Tactics Ogre: The Knight of Lodis

The short review of Tactics Ogre: The Knight of Lodis is that it’s Tactics Ogre: Let Us Cling Together but smaller.

Not that it’s a small game by any means, especially for the Game Boy Advance. It’s shorter and has fewer classes and side-quests, but I easily got thirty hours of gameplay out of it, and could see myself replaying it in the future to see the other endings. The graphics and music are both appealing, and look pretty good for a portable game, and though the story and characters aren’t as good as the original game, they’re still enjoyable. The gameplay is very similar to the older Tactics Ogre as well, so fans of that game, or tactical RPG’s in general, should be able to pick it up quickly.

There are some things about the game that annoy me, though. In Let Us Cling Together, I mentioned that I much preferred the large armies in the sister series, Ogre Battle, as opposed to fielding only ten characters at a time for each mission. In Knight, the number of characters on the attack team is reduced further, to just eight at a time. This does force the player to think even more carefully about which characters and classes to use, but also reduces the number of strategies available, especially with the reduced number of classes in this game. As a result, though the game never felt monotonous, there’s less variety from one mission to another than there could be.

Another change for the worse is that in Knight, turns are taken a full team at a time. So, the player’s army moves first, and once every character has done something, the entire enemy team moves, and so on. In Together, turns were taken on a per-character basis, not per-team, beginning with the fastest characters. Furthermore, if the difference in characters’ speed stats was great enough, a very fast character might move twice before a really slow one.
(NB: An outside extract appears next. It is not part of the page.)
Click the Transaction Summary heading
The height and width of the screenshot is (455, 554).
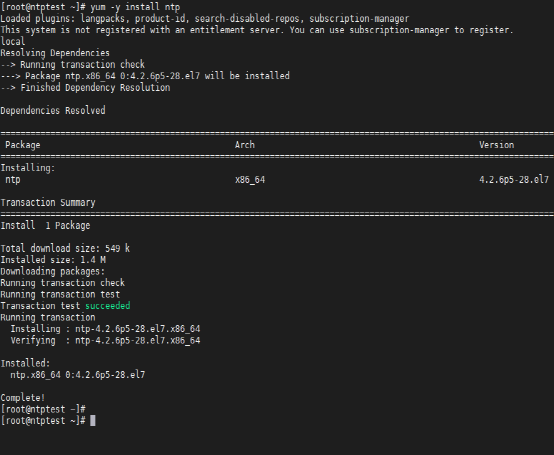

This added an extra layer of complexity to planning out a strategy, which is simplified here to no benefit that I can see.
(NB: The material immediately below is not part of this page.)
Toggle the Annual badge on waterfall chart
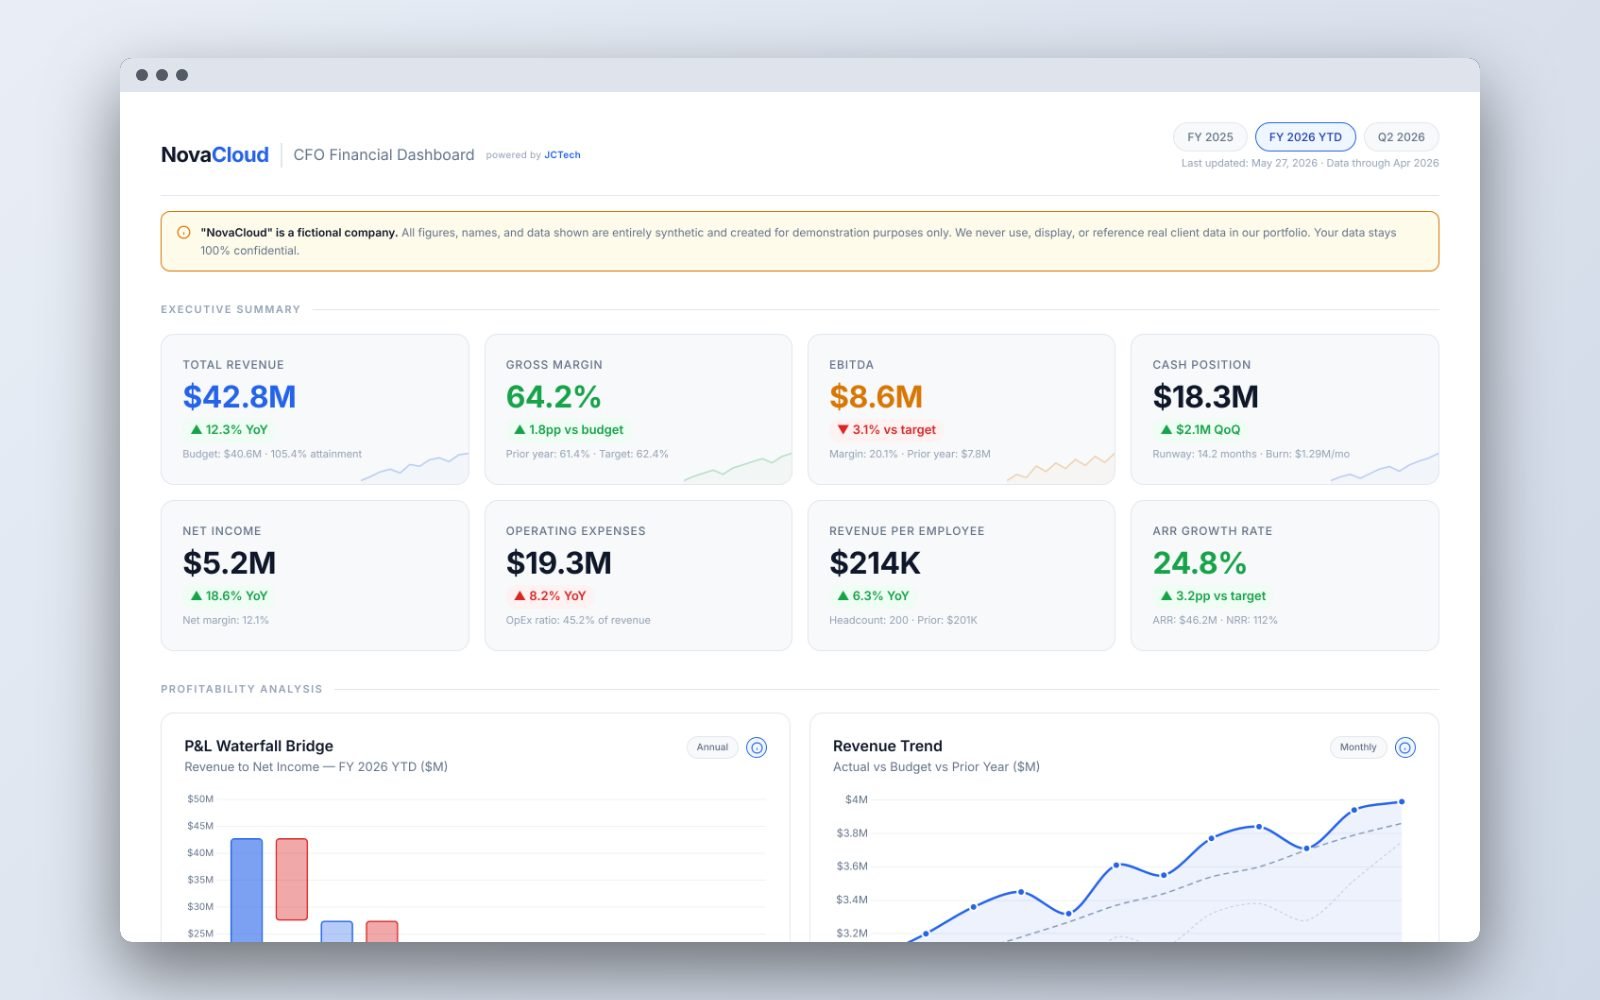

A couple more minor things, the game is very stingy with certain types of equipment. Swords are plentiful, for example, but archers are significantly less useful here than in the original game because they’re using outdated bows for a good 1/3 of the later missions. Also, about halfway through there’s a mission where the player has to split his army. Now, you can recruit about as many characters as you want, but since you only field eight per mission the obvious strategy is to come up with a standard team of eight and only use those. So when you suddenly need to field two teams, you find yourself with eight strong characters and a bunch of bench-warmers.

One improvement over the original is that enemies no longer have a set level, but their strength is set in each mission relative to the player’s army. So, they’ll always be slightly stronger than player characters, which is good because the AI is noticeably dumber than before. Of course, the dumber AI also means that this game is a bit on the easy side; I only had to replay a few levels, and though you can’t just coast through, as long as you stick to a handful of winning strategies there are only a handful of missions that present much of a challenge.

Perhaps the best thing of all is that, because enemy strength is relative to the player’s, you don’t have to spend nearly as much time in the insufferable training mode.

So, overall, The Knight of Lodis is a worthwhile sequel, just not as good as the original. Play Let Us Cling Together first, but for fans of the franchise Knight will be worth your time.